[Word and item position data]
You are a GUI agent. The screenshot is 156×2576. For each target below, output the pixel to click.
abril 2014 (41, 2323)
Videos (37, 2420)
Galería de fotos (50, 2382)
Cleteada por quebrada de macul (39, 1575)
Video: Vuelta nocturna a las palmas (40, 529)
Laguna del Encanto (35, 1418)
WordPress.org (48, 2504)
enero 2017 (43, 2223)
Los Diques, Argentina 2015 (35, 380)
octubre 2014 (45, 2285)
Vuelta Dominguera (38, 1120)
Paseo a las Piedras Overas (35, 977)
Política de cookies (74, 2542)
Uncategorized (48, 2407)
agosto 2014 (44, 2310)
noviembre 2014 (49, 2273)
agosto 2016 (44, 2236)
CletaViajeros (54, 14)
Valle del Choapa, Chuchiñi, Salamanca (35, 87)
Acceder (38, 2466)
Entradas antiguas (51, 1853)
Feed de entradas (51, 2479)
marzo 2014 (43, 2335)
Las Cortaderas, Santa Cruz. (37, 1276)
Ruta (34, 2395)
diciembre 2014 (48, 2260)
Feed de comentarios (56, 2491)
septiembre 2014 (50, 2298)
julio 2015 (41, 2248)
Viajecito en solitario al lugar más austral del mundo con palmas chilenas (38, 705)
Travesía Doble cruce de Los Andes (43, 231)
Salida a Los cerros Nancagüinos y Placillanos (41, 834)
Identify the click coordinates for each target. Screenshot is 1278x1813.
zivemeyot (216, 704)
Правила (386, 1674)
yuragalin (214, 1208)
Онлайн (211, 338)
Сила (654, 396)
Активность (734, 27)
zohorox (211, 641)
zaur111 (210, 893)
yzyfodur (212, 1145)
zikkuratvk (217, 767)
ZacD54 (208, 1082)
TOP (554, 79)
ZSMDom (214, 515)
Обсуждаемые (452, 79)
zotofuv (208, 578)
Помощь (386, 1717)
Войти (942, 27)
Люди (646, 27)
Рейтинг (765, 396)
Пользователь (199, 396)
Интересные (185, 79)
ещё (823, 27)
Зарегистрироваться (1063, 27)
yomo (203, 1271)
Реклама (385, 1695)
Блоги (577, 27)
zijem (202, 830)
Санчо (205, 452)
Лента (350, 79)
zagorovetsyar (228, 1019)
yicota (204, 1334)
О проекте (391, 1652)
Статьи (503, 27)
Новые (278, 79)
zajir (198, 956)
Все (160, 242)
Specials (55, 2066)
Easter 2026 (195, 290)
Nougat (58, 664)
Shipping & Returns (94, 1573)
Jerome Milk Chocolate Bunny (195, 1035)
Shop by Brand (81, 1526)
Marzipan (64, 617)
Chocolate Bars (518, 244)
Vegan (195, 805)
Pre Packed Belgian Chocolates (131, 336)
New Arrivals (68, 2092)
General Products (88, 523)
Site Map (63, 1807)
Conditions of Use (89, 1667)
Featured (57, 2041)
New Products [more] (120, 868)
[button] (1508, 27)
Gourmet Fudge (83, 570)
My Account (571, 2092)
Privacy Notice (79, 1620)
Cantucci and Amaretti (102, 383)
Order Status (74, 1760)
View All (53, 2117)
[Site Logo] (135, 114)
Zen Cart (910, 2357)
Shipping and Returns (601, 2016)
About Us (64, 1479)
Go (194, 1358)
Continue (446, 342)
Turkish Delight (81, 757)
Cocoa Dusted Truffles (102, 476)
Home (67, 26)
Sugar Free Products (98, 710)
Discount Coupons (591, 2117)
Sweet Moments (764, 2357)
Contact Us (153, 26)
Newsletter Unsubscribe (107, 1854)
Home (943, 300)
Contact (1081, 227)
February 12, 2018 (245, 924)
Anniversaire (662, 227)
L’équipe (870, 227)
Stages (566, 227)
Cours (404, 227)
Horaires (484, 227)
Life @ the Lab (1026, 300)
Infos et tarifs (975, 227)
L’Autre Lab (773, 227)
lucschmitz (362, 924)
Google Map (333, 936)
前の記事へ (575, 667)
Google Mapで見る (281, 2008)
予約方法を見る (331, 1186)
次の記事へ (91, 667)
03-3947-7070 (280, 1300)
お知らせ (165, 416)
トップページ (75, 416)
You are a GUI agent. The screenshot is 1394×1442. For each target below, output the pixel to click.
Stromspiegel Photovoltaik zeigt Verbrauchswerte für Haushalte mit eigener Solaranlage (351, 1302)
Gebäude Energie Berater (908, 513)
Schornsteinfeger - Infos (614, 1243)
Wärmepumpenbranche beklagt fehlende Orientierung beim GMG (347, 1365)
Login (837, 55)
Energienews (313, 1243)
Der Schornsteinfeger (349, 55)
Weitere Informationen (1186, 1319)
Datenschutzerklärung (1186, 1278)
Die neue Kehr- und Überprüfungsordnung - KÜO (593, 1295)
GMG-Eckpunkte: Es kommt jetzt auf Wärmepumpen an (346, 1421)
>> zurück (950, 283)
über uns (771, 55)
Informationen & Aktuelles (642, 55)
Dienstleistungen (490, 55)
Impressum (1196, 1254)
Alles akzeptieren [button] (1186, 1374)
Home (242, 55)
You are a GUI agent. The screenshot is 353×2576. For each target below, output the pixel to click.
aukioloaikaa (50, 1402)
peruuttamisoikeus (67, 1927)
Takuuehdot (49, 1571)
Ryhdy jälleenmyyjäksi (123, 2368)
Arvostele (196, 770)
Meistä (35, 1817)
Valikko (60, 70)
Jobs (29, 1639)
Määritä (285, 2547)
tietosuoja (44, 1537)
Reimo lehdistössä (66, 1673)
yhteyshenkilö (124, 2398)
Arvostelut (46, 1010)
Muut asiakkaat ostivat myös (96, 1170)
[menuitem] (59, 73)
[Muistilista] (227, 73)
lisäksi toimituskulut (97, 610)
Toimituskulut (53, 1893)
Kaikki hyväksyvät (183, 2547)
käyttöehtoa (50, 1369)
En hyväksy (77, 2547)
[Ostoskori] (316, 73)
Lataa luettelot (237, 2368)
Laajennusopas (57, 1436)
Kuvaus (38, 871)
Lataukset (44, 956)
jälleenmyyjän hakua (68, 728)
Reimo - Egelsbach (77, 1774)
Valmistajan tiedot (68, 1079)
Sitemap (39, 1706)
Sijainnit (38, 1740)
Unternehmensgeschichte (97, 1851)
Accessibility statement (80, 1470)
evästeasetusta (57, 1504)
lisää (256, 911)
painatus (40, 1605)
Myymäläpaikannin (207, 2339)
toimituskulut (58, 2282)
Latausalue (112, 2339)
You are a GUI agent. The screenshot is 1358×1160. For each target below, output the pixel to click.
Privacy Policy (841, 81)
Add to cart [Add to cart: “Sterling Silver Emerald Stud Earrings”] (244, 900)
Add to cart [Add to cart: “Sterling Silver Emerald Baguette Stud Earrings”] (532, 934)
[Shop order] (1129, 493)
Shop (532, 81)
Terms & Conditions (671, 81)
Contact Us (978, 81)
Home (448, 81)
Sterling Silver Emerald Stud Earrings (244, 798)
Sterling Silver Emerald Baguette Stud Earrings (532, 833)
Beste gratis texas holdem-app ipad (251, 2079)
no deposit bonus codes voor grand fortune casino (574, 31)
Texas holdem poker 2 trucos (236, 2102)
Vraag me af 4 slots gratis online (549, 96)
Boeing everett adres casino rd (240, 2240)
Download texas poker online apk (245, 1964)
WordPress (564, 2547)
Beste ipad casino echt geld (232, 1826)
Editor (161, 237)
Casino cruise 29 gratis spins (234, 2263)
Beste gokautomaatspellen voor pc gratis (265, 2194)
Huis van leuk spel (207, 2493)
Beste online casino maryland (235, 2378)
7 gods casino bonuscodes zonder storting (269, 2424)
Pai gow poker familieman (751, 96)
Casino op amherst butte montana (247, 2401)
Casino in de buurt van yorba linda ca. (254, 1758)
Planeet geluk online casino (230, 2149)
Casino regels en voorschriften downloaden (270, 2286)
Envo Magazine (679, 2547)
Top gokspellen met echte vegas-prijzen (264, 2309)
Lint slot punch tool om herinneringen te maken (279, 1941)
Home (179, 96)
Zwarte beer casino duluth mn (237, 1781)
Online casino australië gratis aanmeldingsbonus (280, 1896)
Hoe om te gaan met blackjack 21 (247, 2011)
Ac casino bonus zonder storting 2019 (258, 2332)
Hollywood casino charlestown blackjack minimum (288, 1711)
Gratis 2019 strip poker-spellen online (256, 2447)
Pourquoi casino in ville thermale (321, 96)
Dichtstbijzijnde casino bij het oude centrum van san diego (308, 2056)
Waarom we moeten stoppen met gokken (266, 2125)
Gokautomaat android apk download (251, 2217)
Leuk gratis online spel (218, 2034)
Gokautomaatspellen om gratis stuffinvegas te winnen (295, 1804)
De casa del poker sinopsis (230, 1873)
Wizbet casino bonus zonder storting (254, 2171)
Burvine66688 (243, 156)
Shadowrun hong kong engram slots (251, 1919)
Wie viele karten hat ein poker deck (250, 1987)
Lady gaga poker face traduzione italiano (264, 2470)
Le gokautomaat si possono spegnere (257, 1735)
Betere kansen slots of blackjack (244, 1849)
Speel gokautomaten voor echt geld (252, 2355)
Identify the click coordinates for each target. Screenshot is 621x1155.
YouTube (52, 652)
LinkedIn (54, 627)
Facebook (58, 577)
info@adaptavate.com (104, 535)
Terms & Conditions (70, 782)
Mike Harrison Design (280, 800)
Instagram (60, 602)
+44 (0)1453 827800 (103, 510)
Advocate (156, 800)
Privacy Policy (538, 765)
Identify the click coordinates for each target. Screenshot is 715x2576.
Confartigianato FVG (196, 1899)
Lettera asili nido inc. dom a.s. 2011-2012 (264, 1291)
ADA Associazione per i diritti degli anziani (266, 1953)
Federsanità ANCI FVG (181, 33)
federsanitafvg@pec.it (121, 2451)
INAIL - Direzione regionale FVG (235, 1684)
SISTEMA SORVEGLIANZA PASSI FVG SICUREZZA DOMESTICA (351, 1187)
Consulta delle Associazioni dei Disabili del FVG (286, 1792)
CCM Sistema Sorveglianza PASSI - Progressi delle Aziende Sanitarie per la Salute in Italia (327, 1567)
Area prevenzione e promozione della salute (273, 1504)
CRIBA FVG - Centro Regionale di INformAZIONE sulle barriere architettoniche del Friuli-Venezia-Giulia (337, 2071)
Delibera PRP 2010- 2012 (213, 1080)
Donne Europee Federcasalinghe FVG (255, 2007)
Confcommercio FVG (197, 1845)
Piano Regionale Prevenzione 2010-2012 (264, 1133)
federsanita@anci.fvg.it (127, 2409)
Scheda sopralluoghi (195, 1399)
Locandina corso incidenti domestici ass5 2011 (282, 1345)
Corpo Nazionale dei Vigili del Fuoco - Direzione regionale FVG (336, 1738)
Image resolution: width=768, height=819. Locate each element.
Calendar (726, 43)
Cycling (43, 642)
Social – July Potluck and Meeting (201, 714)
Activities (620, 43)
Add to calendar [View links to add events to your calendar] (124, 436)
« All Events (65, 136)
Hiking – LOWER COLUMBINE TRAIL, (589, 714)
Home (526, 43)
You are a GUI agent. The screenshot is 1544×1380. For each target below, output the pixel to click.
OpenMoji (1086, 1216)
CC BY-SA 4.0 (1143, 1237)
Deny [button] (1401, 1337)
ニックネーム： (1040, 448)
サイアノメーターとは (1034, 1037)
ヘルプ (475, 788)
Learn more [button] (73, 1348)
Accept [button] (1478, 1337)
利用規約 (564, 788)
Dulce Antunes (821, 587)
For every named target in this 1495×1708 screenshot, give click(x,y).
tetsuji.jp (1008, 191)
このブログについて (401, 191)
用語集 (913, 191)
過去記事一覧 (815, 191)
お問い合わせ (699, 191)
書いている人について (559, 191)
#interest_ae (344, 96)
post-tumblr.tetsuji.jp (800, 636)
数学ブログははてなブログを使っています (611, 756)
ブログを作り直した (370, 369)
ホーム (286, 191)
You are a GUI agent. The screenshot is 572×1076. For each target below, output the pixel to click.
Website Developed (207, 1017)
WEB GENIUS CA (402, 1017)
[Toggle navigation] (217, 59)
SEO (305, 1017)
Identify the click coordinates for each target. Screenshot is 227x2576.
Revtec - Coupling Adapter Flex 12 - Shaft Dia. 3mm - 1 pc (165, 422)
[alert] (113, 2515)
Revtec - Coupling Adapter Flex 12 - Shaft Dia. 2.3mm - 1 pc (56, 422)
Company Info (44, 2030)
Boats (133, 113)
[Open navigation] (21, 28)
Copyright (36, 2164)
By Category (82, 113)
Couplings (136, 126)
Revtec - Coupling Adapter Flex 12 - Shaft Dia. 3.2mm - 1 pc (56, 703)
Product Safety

### Work to complete
Render the material as a Markdown table with the columns Row and Line, skipping blank lines. Begin at the line that has "SEO (305, 1017)" and continue through the final line of the material.

### Answer
| Row | Line |
|---|---|
| 1 | SEO (305, 1017) |
| 2 | Identify the click coordinates for each target. Screenshot is 227x2576. |
| 3 | Revtec - Coupling Adapter Flex 12 - Shaft Dia. 3mm - 1 pc (165, 422) |
| 4 | [alert] (113, 2515) |
| 5 | Revtec - Coupling Adapter Flex 12 - Shaft Dia. 2.3mm - 1 pc (56, 422) |
| 6 | Company Info (44, 2030) |
| 7 | Boats (133, 113) |
| 8 | [Open navigation] (21, 28) |
| 9 | Copyright (36, 2164) |
| 10 | By Category (82, 113) |
| 11 | Couplings (136, 126) |
| 12 | Revtec - Coupling Adapter Flex 12 - Shaft Dia. 3.2mm - 1 pc (56, 703) |
| 13 | Product Safety |